Everything old might be new again, even in the Brat Pack world (hello, “St. Elmo’s Fire” sequel), but ’80s teen queen Molly Ringwald has offered a measured — yes, it’s possible — take on where she thinks films based on some of the most popular films of the decade should go. In short: traditional remake? No. A new story inspired by? Sure!
In a recent wide-ranging chat in honor of the film‘s 40th anniversary, hosted by “Happy Sad Confused” podcaster Josh Horowitz (which is available to view in full online, via Entertainment Weekly) was joined by “The Breakfast Club” stars Ringwald, Emilio Estevez, Anthony Michael Hall, Judd Nelson, and Ally Sheedy.
During the much-anticipated reunion of Ringwald and the other four stars of the 1985 John Hughes-directed high school classic “The Breakfast Club” on Friday at Chicago Comic & Entertainment Expo, the question of remaking the film inevitably cropped up. In response, Ringwald offered this: “I personally don’t believe in remaking that movie, because I think this movie is very much of its time.”
Wait, wait, hold on. While other outlets have latched on to Ringwald’s “no remake” statement, she went on to further clarify her meaning.

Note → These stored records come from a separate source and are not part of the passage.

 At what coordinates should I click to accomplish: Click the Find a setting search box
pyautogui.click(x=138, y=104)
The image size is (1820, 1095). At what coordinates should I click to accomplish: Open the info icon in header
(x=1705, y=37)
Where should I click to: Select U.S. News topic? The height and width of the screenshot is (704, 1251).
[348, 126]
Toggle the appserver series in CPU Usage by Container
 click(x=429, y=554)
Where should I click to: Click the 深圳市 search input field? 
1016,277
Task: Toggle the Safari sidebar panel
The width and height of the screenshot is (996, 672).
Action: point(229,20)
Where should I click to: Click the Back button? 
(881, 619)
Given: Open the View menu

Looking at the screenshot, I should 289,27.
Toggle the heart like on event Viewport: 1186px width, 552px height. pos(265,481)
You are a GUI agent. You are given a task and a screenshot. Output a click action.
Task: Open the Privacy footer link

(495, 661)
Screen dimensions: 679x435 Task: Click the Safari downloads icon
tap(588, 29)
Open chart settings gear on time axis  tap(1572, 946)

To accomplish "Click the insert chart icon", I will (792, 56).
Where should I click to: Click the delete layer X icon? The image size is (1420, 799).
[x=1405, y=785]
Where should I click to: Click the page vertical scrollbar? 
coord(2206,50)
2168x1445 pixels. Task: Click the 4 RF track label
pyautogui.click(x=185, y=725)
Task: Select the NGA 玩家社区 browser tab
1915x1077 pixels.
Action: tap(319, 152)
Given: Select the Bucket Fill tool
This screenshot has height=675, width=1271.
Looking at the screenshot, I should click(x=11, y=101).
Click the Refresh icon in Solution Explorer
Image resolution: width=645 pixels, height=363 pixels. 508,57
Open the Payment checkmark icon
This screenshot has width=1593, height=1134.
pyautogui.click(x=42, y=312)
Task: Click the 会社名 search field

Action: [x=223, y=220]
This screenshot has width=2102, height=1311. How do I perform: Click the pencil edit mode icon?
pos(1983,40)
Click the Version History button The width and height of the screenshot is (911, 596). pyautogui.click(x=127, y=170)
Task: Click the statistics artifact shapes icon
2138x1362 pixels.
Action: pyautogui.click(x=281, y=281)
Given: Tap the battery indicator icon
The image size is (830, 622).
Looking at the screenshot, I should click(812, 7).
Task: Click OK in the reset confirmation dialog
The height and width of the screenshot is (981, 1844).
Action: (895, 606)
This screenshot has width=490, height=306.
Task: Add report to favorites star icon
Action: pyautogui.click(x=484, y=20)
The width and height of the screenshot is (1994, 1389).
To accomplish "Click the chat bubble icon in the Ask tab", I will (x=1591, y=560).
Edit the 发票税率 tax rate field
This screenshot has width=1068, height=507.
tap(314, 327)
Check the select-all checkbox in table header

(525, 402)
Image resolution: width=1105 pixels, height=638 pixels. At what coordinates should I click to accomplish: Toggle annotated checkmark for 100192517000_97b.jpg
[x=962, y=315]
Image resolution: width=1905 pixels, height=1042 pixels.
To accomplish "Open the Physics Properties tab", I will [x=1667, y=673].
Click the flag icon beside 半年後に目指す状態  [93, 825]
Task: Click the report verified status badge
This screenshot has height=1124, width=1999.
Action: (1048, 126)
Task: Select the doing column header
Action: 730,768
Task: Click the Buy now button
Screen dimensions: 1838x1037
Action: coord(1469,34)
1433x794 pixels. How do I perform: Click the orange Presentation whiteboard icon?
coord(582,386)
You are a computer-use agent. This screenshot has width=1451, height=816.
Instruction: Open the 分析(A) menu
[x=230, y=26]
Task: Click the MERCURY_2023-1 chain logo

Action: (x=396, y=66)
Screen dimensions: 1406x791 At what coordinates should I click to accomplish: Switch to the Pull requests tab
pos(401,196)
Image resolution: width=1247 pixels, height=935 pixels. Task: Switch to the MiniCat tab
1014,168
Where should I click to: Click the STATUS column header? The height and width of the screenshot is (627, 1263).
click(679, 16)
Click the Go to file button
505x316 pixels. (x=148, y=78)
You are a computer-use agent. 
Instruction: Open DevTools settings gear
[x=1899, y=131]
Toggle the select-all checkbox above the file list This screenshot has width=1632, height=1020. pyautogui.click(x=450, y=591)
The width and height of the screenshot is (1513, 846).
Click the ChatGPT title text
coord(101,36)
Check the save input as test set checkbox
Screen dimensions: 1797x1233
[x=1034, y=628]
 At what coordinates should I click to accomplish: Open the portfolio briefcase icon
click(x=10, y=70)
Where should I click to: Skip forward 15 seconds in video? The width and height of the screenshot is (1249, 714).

She continued, “It resonates with people today. I believe in making movies that are inspired by other movies but build on it and represent what’s going on today. This is very, you know, it’s very white, this movie. You don’t see a lot of different ethnicities. We don’t talk about gender … none of that. And I feel like that really doesn’t represent our world today. So I would like to see movies that are inspired by ‘The Breakfast Club’ but take it in a different direction.”
She’s not wrong, on some accounts. While the film, which follows five very different high schoolers (recite it with me now: a nerd, a jock, a princess, a basket case, and a criminal) as they spend a seminal Saturday afternoon in detention, is quite white, it’s also a film that’s fundamentally about relating to other people who you might not instantly feel kinship with. That’s a story that still resonates, as Ringwald notes, and one that could prove ripe for a remake, albeit with some creative and clever casting.
While the film is also not explicitly about gender, anyone who saw it at an impressionable age (read: me), likely took the conversation about the perception of girls vs. boys when it comes to sex and hook-up culture very much to heart (in the immortal words of Sheedy’s Allison: “Well, if you say you haven’t, you’re a prude. If you say you have you’re a slut. It’s a trap. You want to, but you can’t, and when you do, you wish you didn’t, right?”).
It’s not the first time Ringwald has grappled with a mature reading of some of her earliest works, especially those she made with Hughes. In 2018, Ringwald wrote an essay for The New Yorker that similarly explored what it’s like to look back on some of the more dated aspects of the film as an adult.
“I thought about it again this past fall, after a number of women came forward with sexual-assault accusations against the producer Harvey Weinstein, and the #MeToo movement gathered steam,” Ringwald wrote of some of her character Claire’s scenes with supposed paramour John Bender (Nelson). “If attitudes toward female subjugation are systemic, and I believe that they are, it stands to reason that the art we consume and sanction plays some part in reinforcing those same attitudes.”
Still, Ringwald concluded her essay by writing that she hopes Hughes’ films will endure and that “it’s up to the following generations to figure out” how to analyze them. Or how to remake them?